We live in an age of ecclesiastical chaos. Never before have so many wildly different kinds of churches existed side by side in the same towns and cities. And while these churches are invariably friendly towards each other, only occasionally do they think of each other as being basically on the same page. On the contrary, they generally view each other with a bemused sense of bafflement, wondering how on earth what they do week by week can in any sense be thought of as being ‘Church’.
Into this kind of situation a book such as Models of the Church by Avery Dulles (1918-2008) is extremely helpful. He sees the Church as ultimately being a mystery, that is, a reality ‘of which we cannot speak directly’ (p. 2). As such, rather than searching for tight definitions, we have to employ images, or analogies, or types, or models. Viewed in this way, our radically different understandings of the Church might each contain some elements of truth, and might be able to complement and sharpen each other, rather than being in direct opposition.
Dulles was an American Cardinal, theologian and Jesuit. His book was first published in 1974, then extended in 1986, and then published again in 2001, with a new appendix. It is largely written in the context of Vatican II (1962-5), but, as an ignorant Protestant, I still found it fascinating and illuminating, both for my own understanding of the Church, as well as being an enlightening glimpse into Roman Catholic thinking.
The book is built around five models of the Church (with a sixth introduced in the final chapter of the 1986 edition). I’ll deal with them in a different order, to suit a more Protestant audience.
First, then, we have Dulles’ fourth model, that of the Church as herald, which ‘sees the task of the Church primarily in terms of proclamation’ (p. 69). Following Barth,
The Church is … constituted by the word being proclaimed and faithfully heard. The Church is the congregation that is gathered together by the word (pp. 69f.).
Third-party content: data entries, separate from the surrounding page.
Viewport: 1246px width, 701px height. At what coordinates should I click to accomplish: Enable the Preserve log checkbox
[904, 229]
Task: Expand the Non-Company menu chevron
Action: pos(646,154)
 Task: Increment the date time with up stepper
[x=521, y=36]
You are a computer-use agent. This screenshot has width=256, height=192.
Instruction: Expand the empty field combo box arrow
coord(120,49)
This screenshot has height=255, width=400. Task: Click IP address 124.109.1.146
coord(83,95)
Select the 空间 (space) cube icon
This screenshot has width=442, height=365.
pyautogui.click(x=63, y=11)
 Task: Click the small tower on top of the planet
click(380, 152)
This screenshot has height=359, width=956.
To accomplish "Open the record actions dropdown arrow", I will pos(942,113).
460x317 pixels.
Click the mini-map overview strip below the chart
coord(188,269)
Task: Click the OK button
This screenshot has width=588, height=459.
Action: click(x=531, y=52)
This model has many strengths, but also several weaknesses. For example, it fails to reflect the biblical view of the Church as ‘a real, visible community existing continuously in world history’ (pp. 77f.). It also ‘focuses too exclusively on witness to the neglect of action’ and is ‘too pessimistic or quietistic with regard to the possibilities of human effort to establish a better human society in this life, and the duty of Christians to take part in this common effort’ (p. 79).
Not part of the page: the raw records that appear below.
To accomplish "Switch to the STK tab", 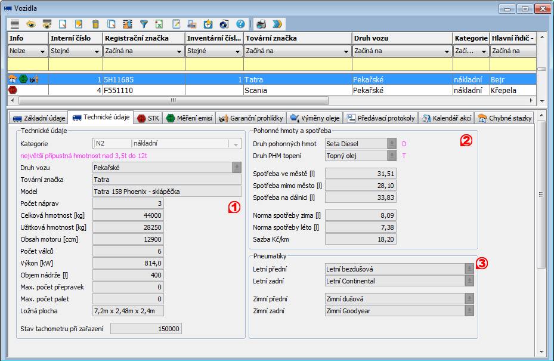I will click(148, 118).
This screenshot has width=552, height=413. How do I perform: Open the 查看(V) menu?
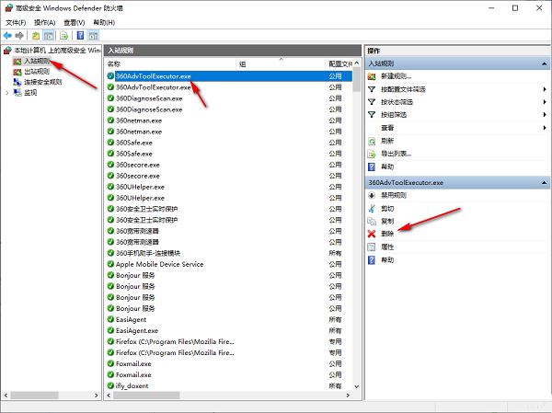coord(75,21)
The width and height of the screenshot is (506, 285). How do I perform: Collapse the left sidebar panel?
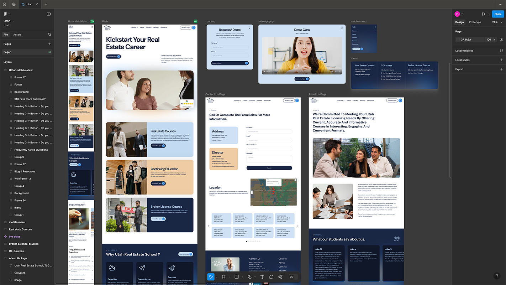[x=49, y=14]
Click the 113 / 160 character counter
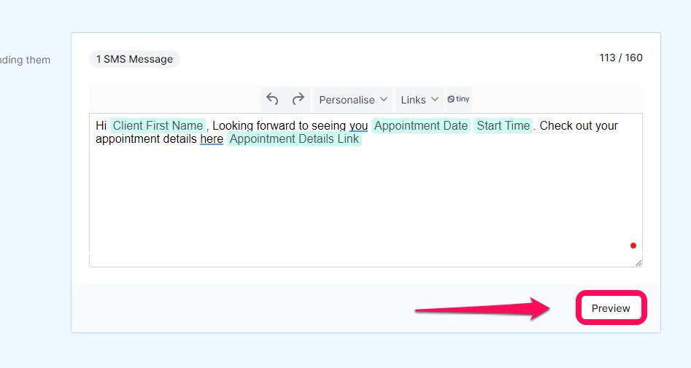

Perhaps we need to draw on Dulles’ fifth model, that of the Church as servant? While this model, in isolation, could be very weak, it does contribute some helpful insights. Evaluating the models in connection with eschatology, Dulles writes,
From the fifth model, finally, I would accept the thesis that the Church has the task of introducing the values of the Kingdom into the whole of human society, and thus of preparing the world, insofar as human effort can, for the final transformation when God will establish the new heavens and the new earth (p. 113).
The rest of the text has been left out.